My family is pretty amazing. We all live in different parts of the country, yet we still try to be there for each other when it counts and even just to give each other a little well needed shit talk; like when your hated football team, which happens to be your brother's favorite, wins the Superbowl.
I'd say I consider myself lucky, but I know that there are tons of families that are much closer than ours. But we do have one constant: Our mother. She's not only the leader of our family and the glue that ties us together, but she is the voice of reason and reassurance when times get tough and we all need a little piece of home. She has proven time and time again, that she will sacrifice for us, and I hope she always knows how appreciated that really is.
Moving to Tennessee, so far, has not felt like the best decision of my life, but I keep moving forward because I know that my mom is proud of my decision and that she keeps the faith for me, even when I get down on myself about the progress of things. From having my place broken into, to working at a job that I don't exactly love, my mom is there to tell me to keep going and that everything happens for a reason.
My brother that lives in Florida had a rough patch for the start of 2015. His place was broken into and a lot of stuff was stolen, but on top of that, both his partners and his car were stolen. To say the least, it was not the New Years start that they were looking to have. But his friends, who have also become his family, came together to help them out and give them a start at a new normal in their new home. Sometimes it takes a lot of shit to realize the light at the end of the tunnel. My brother is like George Bailey in It's a Wonderful Life, he wants so much to change his hometown, but he's got so much wealth from the love of his family and friends. He will never be pour.

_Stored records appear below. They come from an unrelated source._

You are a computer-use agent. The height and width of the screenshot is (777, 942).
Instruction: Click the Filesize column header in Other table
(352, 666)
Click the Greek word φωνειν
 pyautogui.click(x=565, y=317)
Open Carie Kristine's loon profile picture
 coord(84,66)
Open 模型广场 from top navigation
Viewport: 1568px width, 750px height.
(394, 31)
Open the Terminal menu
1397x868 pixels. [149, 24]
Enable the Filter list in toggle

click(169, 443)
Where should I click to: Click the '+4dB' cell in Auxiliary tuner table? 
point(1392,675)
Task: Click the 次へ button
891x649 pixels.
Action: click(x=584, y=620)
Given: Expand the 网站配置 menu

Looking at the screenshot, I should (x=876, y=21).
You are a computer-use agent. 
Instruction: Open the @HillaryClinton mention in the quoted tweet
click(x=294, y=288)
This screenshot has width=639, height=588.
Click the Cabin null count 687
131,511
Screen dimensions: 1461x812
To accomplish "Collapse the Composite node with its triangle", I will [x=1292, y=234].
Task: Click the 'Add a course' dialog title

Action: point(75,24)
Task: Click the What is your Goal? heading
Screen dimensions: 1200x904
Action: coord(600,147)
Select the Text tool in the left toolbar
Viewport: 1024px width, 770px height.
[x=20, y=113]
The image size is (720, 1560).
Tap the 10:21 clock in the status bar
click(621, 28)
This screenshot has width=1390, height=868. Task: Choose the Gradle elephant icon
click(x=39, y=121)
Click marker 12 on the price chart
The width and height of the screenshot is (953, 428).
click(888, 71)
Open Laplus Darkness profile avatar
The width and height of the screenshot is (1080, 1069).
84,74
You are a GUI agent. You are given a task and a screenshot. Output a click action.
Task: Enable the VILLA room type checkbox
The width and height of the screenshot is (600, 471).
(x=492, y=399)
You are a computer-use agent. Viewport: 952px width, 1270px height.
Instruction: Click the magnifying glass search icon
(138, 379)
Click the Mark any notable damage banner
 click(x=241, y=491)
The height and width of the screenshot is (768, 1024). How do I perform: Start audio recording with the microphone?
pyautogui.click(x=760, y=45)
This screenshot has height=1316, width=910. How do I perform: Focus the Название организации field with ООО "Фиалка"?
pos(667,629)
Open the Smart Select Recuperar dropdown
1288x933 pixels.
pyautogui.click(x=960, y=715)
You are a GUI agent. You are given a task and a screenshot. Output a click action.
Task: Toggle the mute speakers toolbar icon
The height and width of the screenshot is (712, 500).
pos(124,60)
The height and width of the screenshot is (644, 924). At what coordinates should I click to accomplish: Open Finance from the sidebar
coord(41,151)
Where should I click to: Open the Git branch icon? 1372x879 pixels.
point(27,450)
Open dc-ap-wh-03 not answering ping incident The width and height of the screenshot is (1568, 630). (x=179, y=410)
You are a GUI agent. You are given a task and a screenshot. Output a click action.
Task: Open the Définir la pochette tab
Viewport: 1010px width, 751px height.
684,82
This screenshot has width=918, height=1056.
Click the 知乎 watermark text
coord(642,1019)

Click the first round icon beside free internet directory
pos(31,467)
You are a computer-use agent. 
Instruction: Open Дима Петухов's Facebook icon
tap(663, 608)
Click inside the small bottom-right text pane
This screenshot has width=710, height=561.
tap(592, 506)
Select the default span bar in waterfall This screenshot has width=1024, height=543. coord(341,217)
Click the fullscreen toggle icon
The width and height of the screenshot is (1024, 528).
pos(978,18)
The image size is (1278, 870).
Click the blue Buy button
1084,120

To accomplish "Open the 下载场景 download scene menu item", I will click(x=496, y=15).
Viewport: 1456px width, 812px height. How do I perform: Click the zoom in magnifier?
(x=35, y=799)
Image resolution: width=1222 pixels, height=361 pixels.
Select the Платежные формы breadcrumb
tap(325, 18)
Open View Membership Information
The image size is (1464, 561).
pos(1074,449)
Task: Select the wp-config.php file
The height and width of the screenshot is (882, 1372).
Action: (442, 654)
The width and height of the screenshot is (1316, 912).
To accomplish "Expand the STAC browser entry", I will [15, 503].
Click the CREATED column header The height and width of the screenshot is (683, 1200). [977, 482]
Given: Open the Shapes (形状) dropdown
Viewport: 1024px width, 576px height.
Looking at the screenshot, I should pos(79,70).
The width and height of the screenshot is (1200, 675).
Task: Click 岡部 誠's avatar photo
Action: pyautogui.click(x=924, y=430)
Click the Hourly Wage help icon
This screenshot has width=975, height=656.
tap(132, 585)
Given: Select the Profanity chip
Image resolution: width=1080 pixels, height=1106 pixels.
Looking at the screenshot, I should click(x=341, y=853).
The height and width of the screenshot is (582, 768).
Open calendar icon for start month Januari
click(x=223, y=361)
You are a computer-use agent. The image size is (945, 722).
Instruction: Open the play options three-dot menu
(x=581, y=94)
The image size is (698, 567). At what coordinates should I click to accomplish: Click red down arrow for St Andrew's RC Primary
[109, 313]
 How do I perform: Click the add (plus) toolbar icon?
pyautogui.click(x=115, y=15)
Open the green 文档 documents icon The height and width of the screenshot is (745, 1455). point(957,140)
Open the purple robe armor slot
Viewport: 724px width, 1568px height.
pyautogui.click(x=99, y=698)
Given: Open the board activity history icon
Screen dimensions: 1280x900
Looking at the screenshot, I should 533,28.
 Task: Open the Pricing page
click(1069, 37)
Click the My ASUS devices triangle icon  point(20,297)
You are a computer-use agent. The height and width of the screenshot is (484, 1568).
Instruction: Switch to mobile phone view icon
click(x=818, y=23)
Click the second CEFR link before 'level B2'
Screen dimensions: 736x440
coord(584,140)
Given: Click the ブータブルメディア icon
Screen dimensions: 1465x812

My oldest brother that lives in Vermont has amazed me time and time again. We've been talking more now that he's in the world of the iPhone. I like getting to know the man he has become since he left home at eighteen. The fact that he has become such an amazing, hands on guy, that has so much knowledge and skill about how to fix things and do things around the house, without having someone ever teach him the way, just makes me feel so proud. He says he had no choice. But he did. He could have chosen to wallow in the fact that he didn't have a man to look up to in his life, but instead, he chose to be a better man. He found a woman who loves him and understands him, and as I've said to him, hopefully life will get easier, but he has a wife to hold at the end of the night when times feel too tough to handle. He is blessed. Sometimes the shitty things in life are the things that make you stronger and make you want more than the status quo.
My brothers have turned out to be pretty amazing men. If you asked me in my early years what I thought of them, I probably would have told you that I hated them. But hey, they were throwing gum in my hair and jumping off the "top turnbuckle" to attack me. There wasn't much I loved about them as a kid. They still give me shit. They still pick on me. They still treat me like their little sister. But I know that they love me now, it just took me awhile to realize it. I'm still mom's favorite.